____ THE INPUT
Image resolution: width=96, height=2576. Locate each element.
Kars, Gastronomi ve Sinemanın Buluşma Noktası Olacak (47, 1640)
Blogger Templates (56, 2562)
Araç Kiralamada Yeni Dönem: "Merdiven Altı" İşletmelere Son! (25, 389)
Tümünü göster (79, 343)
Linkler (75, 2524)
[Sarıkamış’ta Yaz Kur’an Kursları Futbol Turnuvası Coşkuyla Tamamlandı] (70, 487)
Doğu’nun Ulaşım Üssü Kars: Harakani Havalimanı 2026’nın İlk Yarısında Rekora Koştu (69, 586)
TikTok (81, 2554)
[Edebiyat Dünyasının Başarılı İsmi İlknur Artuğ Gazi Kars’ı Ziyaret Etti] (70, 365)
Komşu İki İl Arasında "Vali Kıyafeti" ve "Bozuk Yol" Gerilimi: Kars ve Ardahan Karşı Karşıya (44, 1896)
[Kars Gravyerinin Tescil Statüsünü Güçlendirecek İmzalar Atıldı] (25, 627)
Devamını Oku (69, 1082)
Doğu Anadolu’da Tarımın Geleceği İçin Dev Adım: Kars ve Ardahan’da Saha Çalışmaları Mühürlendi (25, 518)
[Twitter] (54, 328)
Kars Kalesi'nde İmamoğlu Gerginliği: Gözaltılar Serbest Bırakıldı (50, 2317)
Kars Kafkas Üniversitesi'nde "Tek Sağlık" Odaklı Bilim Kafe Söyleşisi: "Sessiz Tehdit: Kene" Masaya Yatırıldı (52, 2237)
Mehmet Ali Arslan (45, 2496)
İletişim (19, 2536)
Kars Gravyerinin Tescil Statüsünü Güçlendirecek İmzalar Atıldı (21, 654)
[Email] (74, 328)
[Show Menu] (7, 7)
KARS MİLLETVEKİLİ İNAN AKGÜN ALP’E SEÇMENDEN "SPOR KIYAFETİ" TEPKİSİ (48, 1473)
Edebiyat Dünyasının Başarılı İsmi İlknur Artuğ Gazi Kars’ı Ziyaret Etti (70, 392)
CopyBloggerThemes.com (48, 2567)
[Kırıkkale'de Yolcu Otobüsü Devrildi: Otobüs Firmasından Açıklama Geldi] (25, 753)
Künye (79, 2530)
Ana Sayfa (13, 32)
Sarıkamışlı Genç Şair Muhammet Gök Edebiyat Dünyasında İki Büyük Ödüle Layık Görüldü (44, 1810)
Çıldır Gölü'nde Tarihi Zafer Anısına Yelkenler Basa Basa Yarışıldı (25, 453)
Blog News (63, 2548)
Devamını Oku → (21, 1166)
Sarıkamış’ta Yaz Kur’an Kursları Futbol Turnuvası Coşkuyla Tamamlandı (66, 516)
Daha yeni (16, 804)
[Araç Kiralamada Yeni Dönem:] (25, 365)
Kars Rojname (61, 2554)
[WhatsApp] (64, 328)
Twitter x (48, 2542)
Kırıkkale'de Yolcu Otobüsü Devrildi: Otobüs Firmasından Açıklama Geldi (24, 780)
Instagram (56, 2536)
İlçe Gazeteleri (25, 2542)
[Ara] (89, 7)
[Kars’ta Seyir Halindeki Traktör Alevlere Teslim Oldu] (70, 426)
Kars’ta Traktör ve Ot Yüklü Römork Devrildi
________
**ACTIVITY**
What this exercise asks for is every line of the data above with the word "Yolcu".

**REPLY**
[Kırıkkale'de Yolcu Otobüsü Devrildi: Otobüs Firmasından Açıklama Geldi] (25, 753)
Kırıkkale'de Yolcu Otobüsü Devrildi: Otobüs Firmasından Açıklama Geldi (24, 780)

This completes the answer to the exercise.